Le minoranze, le differenze di visione, di idee, la ricchezza del pluralismo sono un inciampo in questa logica di comando delle istituzioni. Istituzioni che, senza la dialettica delle posizioni da confrontare e su cui costruire mediazioni positive, perdono il valore della rappresentanza della società, e la loro stessa ragione sociale, che è quella di dare pari dignità a tutte le posizioni senza schiacciare ed escludere interessi e valori presenti nel Paese e non allineati con la maggioranza politica che pure ha il diritto-dovere di governare.

Che direbbe Montesquieu di questa notte oscura del sistema liberale nel nostro Paese? Di questo dilagare arrogante dell’esecutivo per procedere a tappe forzate a cambiare le regole elettorali ed esibire lo scalpo di un’altra riforma realizzata nella propaganda delle elezioni regionali e oltre?

Bisogna dire che troppo debole e anemica risulta la posizione di chi, minoranza nel PD, consapevole di combattere una battaglia decisiva per l’indirizzo democratico del Paese, si limita a dissentire “moralmente” uscendo dall’Aula per non partecipare al voto, mentre un’altra cinquantina di “responsabili” si dichiarano dissidenti rispetto al contenuto della riforma ma obbediscono poi docilmente all’ordine di scuderia.

Troppo trasparenti, purtroppo, le motivazioni  legate alla propria collocazione istituzionale nel prossimo futuro, unite alla consapevolezza triste di non avere e di non potere rappresentare autonomamente una proposta politica di centro-sinistra alternativa rispetto a Renzi, e su di essa aprire un confronto nel Paese, e, se occorre, proporla all’elettorato.

Un sistema politico diventa autoritario non soltanto se la maggioranza, o il leader più o meno carismatico che la rappresenta, impone la sua volontà senza rispettare i poteri del Parlamento e i diritti delle opposizioni.

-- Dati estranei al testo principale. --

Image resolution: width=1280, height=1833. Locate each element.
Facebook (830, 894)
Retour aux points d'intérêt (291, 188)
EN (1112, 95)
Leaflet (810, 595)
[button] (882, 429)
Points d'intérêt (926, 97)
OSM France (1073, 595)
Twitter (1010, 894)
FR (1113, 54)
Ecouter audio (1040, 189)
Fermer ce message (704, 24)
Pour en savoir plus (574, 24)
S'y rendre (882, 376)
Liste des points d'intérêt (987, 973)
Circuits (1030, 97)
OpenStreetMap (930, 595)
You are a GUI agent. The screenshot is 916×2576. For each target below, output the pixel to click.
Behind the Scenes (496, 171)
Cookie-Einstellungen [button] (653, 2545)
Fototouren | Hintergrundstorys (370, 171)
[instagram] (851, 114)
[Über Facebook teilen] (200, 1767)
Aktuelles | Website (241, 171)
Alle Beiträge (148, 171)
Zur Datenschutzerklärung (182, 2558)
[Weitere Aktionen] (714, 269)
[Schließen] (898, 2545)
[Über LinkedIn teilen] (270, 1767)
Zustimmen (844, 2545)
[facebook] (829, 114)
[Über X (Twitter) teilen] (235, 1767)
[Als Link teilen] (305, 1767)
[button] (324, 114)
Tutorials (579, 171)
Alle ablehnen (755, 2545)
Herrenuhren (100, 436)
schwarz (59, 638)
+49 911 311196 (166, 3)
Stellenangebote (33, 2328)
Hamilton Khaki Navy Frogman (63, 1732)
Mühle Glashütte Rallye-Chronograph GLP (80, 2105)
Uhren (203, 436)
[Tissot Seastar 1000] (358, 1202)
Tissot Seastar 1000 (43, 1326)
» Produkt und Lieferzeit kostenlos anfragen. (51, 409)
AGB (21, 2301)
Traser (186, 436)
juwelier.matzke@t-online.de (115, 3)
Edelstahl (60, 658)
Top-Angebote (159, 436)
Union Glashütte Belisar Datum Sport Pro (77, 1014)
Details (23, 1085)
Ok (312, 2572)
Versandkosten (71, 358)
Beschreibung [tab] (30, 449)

Diventa autoritario anche per l’omissione e la rinuncia alla battaglia politica, dentro e fuori dal Parlamento, da parte di quelle opposizioni che dicono di non condividerne le imposizioni ma poi si piegano, non importa quanto volentieri, e lasciano passare lo tsunami contro la democrazia per non mettere a repentaglio le proprie sicurezze elementari. Senza comprendere che se passa lo tsunami saranno i primi ad essere travolti e cancellati, e con loro le pallide luci del pluralismo democratico nel nostro Paese.

La democrazia vive di differenze che sanno interagire, di confronti, di conflitti e di mediazioni, e soprattutto di limiti reciproci dei poteri. Il limite è riconoscimento del valore dell’altro, presupposto del riconoscimento del valore della propria identità, non è un ostacolo alla volontà di cambiare, ma la coscienza critica di chi sa cambiare senza distruggere, senza annientare e cancellare le posizioni non allineate, ma sa riconoscere in esse il positivo che può nutrire la crescita di un Paese che deve continuare ad essere di tutti. Con la lucidità del “dubbio dei vincitori”, come scriveva Pietro Ingrao in una sua poesia, senza il quale rimane, amaro, “l’indicibile dei vinti”.

Notte oscura per Montesquieu, che i nostri ragazzi studiano a scuola come l’archetipo fondativo delle libertà politiche contemporanee. Ben altri “Illuminati”, non Illuministi, guidano oggi il Burattino mediatico che sta bombardando le istituzioni circondato da una comitiva di figuranti telecomandati.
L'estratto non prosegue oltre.